GOAL OF THE EXERCISE — Write the records out again, keeping each line exactly as it is.

GIVEN DATA —
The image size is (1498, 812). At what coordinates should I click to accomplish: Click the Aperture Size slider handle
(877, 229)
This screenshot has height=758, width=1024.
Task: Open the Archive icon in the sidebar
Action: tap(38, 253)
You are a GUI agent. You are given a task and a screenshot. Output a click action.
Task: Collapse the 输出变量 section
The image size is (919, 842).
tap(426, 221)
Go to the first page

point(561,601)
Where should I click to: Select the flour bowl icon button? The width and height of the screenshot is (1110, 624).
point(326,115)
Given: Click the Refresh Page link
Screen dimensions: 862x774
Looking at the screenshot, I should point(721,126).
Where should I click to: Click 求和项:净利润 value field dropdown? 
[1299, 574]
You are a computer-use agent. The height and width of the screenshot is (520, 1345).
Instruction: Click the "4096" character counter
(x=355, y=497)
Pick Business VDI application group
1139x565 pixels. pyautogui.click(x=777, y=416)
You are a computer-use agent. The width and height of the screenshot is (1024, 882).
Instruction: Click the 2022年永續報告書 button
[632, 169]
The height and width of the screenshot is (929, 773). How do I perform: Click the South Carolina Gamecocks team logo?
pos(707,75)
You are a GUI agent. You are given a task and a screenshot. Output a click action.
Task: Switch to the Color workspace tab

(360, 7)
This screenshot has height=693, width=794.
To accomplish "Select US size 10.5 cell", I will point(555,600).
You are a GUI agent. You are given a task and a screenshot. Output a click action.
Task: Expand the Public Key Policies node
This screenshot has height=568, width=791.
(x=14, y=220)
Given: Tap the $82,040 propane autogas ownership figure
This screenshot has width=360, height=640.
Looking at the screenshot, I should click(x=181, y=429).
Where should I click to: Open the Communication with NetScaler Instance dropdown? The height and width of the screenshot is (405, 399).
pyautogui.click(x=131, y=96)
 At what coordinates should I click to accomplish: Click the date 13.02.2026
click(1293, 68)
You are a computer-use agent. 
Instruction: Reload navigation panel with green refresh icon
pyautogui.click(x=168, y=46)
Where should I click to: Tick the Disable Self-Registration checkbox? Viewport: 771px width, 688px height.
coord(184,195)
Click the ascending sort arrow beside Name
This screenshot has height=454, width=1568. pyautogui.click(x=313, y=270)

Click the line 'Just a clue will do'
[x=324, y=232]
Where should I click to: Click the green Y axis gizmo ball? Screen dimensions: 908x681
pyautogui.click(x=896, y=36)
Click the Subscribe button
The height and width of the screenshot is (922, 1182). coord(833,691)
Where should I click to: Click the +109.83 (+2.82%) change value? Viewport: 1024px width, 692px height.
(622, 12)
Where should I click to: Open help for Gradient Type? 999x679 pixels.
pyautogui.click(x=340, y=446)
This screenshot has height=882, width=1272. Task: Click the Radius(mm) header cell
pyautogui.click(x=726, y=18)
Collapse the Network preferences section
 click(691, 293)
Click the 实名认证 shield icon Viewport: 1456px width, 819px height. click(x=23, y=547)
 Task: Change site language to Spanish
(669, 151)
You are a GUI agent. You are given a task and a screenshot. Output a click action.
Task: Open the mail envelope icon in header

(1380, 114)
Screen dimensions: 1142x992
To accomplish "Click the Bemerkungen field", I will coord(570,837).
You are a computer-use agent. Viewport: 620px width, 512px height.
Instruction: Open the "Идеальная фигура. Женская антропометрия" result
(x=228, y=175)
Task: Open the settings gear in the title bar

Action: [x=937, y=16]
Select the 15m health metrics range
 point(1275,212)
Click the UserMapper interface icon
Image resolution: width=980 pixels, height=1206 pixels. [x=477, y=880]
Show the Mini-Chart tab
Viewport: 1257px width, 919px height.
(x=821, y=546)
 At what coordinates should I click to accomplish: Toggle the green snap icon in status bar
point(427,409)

WORKED SOLUTION —
The image size is (1498, 812). At what coordinates should I click to accomplish: Click the Aperture Size slider handle
(877, 229)
This screenshot has height=758, width=1024.
Task: Open the Archive icon in the sidebar
Action: tap(38, 253)
You are a GUI agent. You are given a task and a screenshot. Output a click action.
Task: Collapse the 输出变量 section
The image size is (919, 842).
tap(426, 221)
Go to the first page

point(561,601)
Where should I click to: Select the flour bowl icon button? The width and height of the screenshot is (1110, 624).
point(326,115)
Given: Click the Refresh Page link
Screen dimensions: 862x774
Looking at the screenshot, I should point(721,126).
Where should I click to: Click 求和项:净利润 value field dropdown? 
[1299, 574]
You are a computer-use agent. The height and width of the screenshot is (520, 1345).
Instruction: Click the "4096" character counter
(x=355, y=497)
Pick Business VDI application group
1139x565 pixels. pyautogui.click(x=777, y=416)
You are a computer-use agent. The width and height of the screenshot is (1024, 882).
Instruction: Click the 2022年永續報告書 button
[632, 169]
The height and width of the screenshot is (929, 773). How do I perform: Click the South Carolina Gamecocks team logo?
pos(707,75)
You are a GUI agent. You are given a task and a screenshot. Output a click action.
Task: Switch to the Color workspace tab

(360, 7)
This screenshot has height=693, width=794.
To accomplish "Select US size 10.5 cell", I will point(555,600).
You are a GUI agent. You are given a task and a screenshot. Output a click action.
Task: Expand the Public Key Policies node
This screenshot has height=568, width=791.
(x=14, y=220)
Given: Tap the $82,040 propane autogas ownership figure
This screenshot has width=360, height=640.
Looking at the screenshot, I should click(x=181, y=429).
Where should I click to: Open the Communication with NetScaler Instance dropdown? The height and width of the screenshot is (405, 399).
pyautogui.click(x=131, y=96)
 At what coordinates should I click to accomplish: Click the date 13.02.2026
click(1293, 68)
You are a computer-use agent. 
Instruction: Reload navigation panel with green refresh icon
pyautogui.click(x=168, y=46)
Where should I click to: Tick the Disable Self-Registration checkbox? Viewport: 771px width, 688px height.
coord(184,195)
Click the ascending sort arrow beside Name
This screenshot has height=454, width=1568. pyautogui.click(x=313, y=270)

Click the line 'Just a clue will do'
[x=324, y=232]
Where should I click to: Click the green Y axis gizmo ball? Screen dimensions: 908x681
pyautogui.click(x=896, y=36)
Click the Subscribe button
The height and width of the screenshot is (922, 1182). coord(833,691)
Where should I click to: Click the +109.83 (+2.82%) change value? Viewport: 1024px width, 692px height.
(622, 12)
Where should I click to: Open help for Gradient Type? 999x679 pixels.
pyautogui.click(x=340, y=446)
This screenshot has height=882, width=1272. Task: Click the Radius(mm) header cell
pyautogui.click(x=726, y=18)
Collapse the Network preferences section
 click(691, 293)
Click the 实名认证 shield icon Viewport: 1456px width, 819px height. click(x=23, y=547)
 Task: Change site language to Spanish
(669, 151)
You are a GUI agent. You are given a task and a screenshot. Output a click action.
Task: Open the mail envelope icon in header

(1380, 114)
Screen dimensions: 1142x992
To accomplish "Click the Bemerkungen field", I will coord(570,837).
You are a computer-use agent. Viewport: 620px width, 512px height.
Instruction: Open the "Идеальная фигура. Женская антропометрия" result
(x=228, y=175)
Task: Open the settings gear in the title bar

Action: [x=937, y=16]
Select the 15m health metrics range
 point(1275,212)
Click the UserMapper interface icon
Image resolution: width=980 pixels, height=1206 pixels. [x=477, y=880]
Show the Mini-Chart tab
Viewport: 1257px width, 919px height.
(x=821, y=546)
 At what coordinates should I click to accomplish: Toggle the green snap icon in status bar
point(427,409)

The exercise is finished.